Di antara yang sering menjadi polemik masyarakat adalah posisi kepala jenazah ketika dishalati. Para ulama mutaqaddimin semasa Imam Nawawi ke atas tidak pernah memberi penjelasan tentang ini. Sementara para ulama setelahnya berbeda pendapat mengenai bagaimana posisi yang lebih baik. Menurut para ulama Mesir seperti Syekh Ali Syabramalisi, Syekh Bujairami, Syekh Sulaiman Jamal sebagian besar tubuh jenazah diletakkan di sisi kanan orang yang menshalati. Karena itu bila jenazah wanita kepala diletakkan di sebelah kanan imam (kalau di Indonesia berarti di arah utara) sedang bila jenazah laki-laki diletakkan di sebelah kiri imam (kalau di Indonesia berada di sebelah selatan). Sementara menurut ulama keturunan Yaman seperti Syekh Abdullah bin Ahmad Ba-Saudan, Al-Habib Muhammad bin Salim bin Hafid, Syekh Ismail Zein kepala jenazah baik laki-laki maupun wanita diletakkan disebelah kanan (kalau di negara kita berarti di utara).
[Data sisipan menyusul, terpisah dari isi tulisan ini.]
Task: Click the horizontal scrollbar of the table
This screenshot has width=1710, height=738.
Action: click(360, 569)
Syekh Ahmad bin Abdullah Ba-Saudan sebagaimana dinukil Sayyid Alawi As-Saqaf dalam Tarsyikhul Mustafidin mengatakan bahwa diletakkan di kanan imam inilah yang diterapkan oleh mayoritas ulama dan masyarakat di hadhramaut dan lainnya. Selama tidak ada nash (keterangan tegas) yang berbeda dari para ulama mutaqaddimin maka yang telah dilakukan ini yang benar.
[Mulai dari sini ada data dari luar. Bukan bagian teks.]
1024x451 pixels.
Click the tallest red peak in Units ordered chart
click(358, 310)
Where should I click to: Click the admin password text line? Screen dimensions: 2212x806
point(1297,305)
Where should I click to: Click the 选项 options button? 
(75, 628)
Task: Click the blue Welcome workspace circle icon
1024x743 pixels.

Perbedaan tersebut hanya bermuara dalam mana yang lebih baik dan mana yang dihukumi sunnah. Baik kepala jenazah laki-laki diletakkan di utara atau selatan, shalat yang dilakukan tetap sah dan keduanya lebih utama merujuk kepada dua pendapat di atas.
Sumber : Fatawi As-Syahid Ibn Hafid, Qurratul ‘Ain bi Fatawi Ismail Zain, Tarsyikhul Mustafidin.